Grilled Marinated Shrimp with Sangrita and Avocado
8 servings
30 minutes
Grilled marinated shrimp with sangrita and avocado is an exquisite blend of Mediterranean flavors, where the freshness of seafood harmoniously intertwines with spicy and tangy notes. The dish's origins can be found in the traditions of Spanish and Italian cuisines, where seafood is often paired with aromatic marinades and sweet-sour sauces. The shrimp are first marinated in a salt solution, making them incredibly tender, then absorb the aromas of garlic, parsley, white wine, and olive oil. Grilling gives them a light smoky crust, while the addition of sangrita and avocado makes the dish refreshing and rich. It can be served as an elegant appetizer at summer parties or as a main course accompanied by fresh vegetables and a glass of white wine.

1
In a bowl, mix salt, sugar, and water. Stir until the sugar dissolves. Add the shrimp, cover with plastic wrap, and refrigerate for at least 1 hour. Rinse under cold water and dry well.
- Coarse salt: 30 g
- Brown sugar: 0.3 glass
- Water: 1 l
- Peeled king prawns: 450 g
2
In a bowl, mix olive oil, garlic, parsley, red pepper, and wine. Add shrimp, stir, cover with plastic wrap, and refrigerate for 1 hour.

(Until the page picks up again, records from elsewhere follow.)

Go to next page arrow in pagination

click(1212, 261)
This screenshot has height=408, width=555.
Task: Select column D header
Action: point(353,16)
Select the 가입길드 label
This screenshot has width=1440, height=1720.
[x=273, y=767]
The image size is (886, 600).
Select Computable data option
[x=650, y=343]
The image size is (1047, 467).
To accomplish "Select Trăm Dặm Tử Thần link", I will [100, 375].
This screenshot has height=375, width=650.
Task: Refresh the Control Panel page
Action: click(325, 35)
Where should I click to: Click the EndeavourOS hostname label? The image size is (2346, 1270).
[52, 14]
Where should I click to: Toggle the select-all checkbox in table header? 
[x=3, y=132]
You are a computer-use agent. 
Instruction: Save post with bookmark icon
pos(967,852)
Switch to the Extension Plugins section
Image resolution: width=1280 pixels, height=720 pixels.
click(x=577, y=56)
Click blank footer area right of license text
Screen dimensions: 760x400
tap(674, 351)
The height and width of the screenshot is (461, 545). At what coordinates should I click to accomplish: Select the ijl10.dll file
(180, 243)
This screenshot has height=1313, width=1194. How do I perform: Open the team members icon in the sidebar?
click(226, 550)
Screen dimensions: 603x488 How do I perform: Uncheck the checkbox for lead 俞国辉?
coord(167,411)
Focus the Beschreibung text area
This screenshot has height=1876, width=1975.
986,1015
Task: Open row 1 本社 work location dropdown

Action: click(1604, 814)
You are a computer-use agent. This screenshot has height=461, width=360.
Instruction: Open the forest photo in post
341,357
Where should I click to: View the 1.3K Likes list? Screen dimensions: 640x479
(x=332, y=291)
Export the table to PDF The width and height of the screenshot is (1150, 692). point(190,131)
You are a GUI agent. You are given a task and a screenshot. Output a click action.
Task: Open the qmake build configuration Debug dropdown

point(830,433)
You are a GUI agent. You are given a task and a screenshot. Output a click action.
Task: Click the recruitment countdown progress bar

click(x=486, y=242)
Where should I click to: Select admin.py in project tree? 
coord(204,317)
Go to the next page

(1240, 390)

- Extra virgin olive oil: 0.3 glass
- Finely chopped garlic: 2 teaspoons
- Chopped parsley: 1 tablespoon
- Red pepper flakes: 0.3 teaspoon
- Dry white wine: 2 tablespoons
3
Preheat the grill or barbecue. Grease the grate with vegetable oil.
4
Place the shrimp on the grill and cook for 3-5 minutes on each side until done.
5
Pour half a ladle of sangrita into deep plates, then top with shrimp and diced avocado.